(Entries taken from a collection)
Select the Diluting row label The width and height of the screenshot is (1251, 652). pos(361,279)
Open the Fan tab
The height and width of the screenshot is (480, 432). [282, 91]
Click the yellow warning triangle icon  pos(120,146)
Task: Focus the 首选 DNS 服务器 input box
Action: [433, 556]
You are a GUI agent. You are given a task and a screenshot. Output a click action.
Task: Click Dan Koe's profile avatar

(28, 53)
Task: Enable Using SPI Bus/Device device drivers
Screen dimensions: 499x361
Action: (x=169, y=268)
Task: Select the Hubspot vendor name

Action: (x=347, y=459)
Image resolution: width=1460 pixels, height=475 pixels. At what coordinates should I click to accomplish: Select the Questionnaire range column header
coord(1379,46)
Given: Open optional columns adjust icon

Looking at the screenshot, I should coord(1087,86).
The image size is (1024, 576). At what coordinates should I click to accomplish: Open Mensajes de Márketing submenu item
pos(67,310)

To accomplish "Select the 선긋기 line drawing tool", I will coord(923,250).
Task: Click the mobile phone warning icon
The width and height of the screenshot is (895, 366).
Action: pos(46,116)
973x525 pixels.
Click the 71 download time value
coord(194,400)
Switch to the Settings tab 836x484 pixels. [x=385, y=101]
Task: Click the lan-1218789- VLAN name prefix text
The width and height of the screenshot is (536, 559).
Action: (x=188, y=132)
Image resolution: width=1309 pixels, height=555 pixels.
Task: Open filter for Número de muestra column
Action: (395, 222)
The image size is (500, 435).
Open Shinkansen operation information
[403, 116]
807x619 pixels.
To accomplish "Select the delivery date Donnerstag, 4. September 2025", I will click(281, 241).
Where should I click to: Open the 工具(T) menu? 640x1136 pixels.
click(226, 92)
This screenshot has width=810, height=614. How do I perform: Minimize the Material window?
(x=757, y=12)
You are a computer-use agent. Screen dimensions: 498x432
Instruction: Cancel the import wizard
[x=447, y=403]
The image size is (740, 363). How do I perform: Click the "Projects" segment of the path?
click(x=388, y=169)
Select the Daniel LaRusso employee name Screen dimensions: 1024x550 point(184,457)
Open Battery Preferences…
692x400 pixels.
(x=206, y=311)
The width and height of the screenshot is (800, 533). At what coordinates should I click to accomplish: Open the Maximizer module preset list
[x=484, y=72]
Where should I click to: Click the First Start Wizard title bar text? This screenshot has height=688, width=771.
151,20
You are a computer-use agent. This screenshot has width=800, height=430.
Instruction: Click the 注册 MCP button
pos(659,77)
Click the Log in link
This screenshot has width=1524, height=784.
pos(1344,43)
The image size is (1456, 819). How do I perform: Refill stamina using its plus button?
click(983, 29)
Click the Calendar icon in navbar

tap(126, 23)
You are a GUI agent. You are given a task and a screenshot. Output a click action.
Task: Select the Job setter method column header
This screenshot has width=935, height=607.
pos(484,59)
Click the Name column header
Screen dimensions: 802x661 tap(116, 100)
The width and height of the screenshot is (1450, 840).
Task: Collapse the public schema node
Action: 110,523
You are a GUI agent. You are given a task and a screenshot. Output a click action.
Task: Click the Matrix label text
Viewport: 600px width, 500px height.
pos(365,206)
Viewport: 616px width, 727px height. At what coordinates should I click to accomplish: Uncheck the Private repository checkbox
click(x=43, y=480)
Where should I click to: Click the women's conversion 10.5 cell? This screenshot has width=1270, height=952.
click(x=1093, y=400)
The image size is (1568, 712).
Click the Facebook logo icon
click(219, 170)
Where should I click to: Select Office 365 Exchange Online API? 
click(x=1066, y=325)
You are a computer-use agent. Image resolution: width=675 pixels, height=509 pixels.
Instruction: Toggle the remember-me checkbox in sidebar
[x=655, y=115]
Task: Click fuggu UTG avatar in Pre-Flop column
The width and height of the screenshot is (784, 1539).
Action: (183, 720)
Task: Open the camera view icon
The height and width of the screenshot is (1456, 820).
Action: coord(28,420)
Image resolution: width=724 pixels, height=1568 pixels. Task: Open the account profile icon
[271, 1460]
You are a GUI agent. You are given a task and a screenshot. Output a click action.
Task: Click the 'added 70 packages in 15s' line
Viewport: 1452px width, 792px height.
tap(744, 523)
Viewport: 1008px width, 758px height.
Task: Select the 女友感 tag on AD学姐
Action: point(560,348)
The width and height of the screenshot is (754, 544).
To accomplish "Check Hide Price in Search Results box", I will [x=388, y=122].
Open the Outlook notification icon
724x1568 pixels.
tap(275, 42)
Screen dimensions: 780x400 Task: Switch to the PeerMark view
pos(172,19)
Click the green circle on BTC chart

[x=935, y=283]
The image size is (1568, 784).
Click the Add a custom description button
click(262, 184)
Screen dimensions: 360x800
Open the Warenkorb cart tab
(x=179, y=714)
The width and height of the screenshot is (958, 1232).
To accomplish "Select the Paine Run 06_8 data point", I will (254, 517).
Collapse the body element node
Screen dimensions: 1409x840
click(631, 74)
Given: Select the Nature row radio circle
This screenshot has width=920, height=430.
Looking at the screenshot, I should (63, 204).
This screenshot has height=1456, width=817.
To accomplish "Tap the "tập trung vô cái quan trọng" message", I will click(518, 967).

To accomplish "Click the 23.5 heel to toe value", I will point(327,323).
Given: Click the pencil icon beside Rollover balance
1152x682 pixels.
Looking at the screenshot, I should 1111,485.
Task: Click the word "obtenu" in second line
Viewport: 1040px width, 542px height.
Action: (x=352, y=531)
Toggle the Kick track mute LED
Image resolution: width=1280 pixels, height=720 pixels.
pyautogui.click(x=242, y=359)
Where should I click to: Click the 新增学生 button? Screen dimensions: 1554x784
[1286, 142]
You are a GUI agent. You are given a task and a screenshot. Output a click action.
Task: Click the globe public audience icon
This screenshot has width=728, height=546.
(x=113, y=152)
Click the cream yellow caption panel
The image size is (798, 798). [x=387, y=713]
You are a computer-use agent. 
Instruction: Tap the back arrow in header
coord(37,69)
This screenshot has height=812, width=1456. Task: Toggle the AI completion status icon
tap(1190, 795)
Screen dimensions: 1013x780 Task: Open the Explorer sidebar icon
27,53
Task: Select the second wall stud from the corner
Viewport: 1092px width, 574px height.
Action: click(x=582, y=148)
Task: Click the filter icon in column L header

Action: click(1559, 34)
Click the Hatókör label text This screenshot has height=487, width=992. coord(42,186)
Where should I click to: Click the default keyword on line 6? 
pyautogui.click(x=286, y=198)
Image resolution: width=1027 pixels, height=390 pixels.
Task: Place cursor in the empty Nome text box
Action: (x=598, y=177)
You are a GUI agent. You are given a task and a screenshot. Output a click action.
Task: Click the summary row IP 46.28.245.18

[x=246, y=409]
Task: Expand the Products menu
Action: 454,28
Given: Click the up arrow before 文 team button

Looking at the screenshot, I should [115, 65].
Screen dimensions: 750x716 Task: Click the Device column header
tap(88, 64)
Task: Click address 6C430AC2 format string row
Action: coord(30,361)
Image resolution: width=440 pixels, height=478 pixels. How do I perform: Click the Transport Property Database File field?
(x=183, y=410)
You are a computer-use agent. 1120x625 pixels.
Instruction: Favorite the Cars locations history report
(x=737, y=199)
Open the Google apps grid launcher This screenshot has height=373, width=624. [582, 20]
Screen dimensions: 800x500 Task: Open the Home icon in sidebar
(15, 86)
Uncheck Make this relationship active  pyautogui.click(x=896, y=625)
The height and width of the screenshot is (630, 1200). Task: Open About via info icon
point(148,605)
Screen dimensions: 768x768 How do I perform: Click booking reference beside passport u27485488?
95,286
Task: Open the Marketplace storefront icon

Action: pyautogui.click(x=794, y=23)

Action item:
In the lines above, locate the string "label". Copy every line where it occurs.

Exercise solution:
Select the Diluting row label The width and height of the screenshot is (1251, 652). pos(361,279)
Task: Click the Matrix label text
Click the Hatókör label text This screenshot has height=487, width=992. coord(42,186)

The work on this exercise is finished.